_Input rows_
----------------------------------------
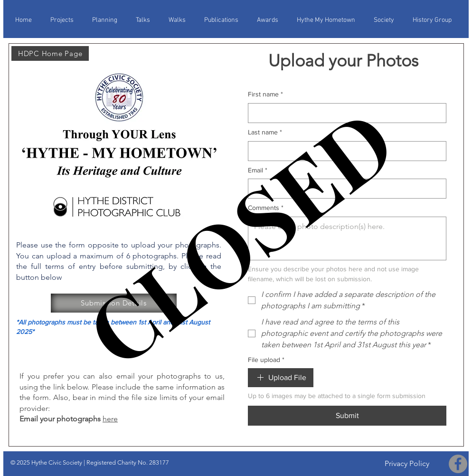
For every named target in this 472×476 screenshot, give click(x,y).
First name (265, 95)
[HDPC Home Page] (50, 53)
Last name (265, 133)
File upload (266, 360)
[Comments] (347, 238)
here (110, 419)
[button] (180, 16)
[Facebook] (458, 464)
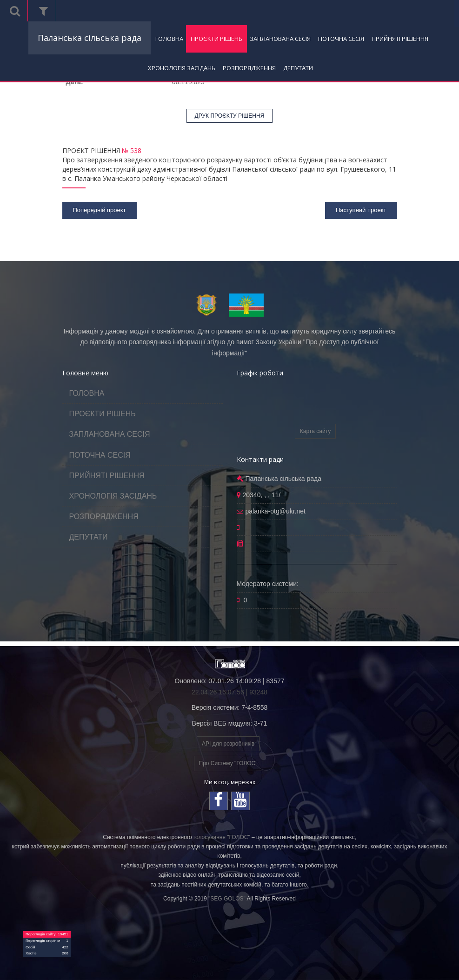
----------------------------------------
_Task statement_
Count how many lines of the records contain the word "every", matching case exactly, and give only the number.

_Solution to the exercise_
1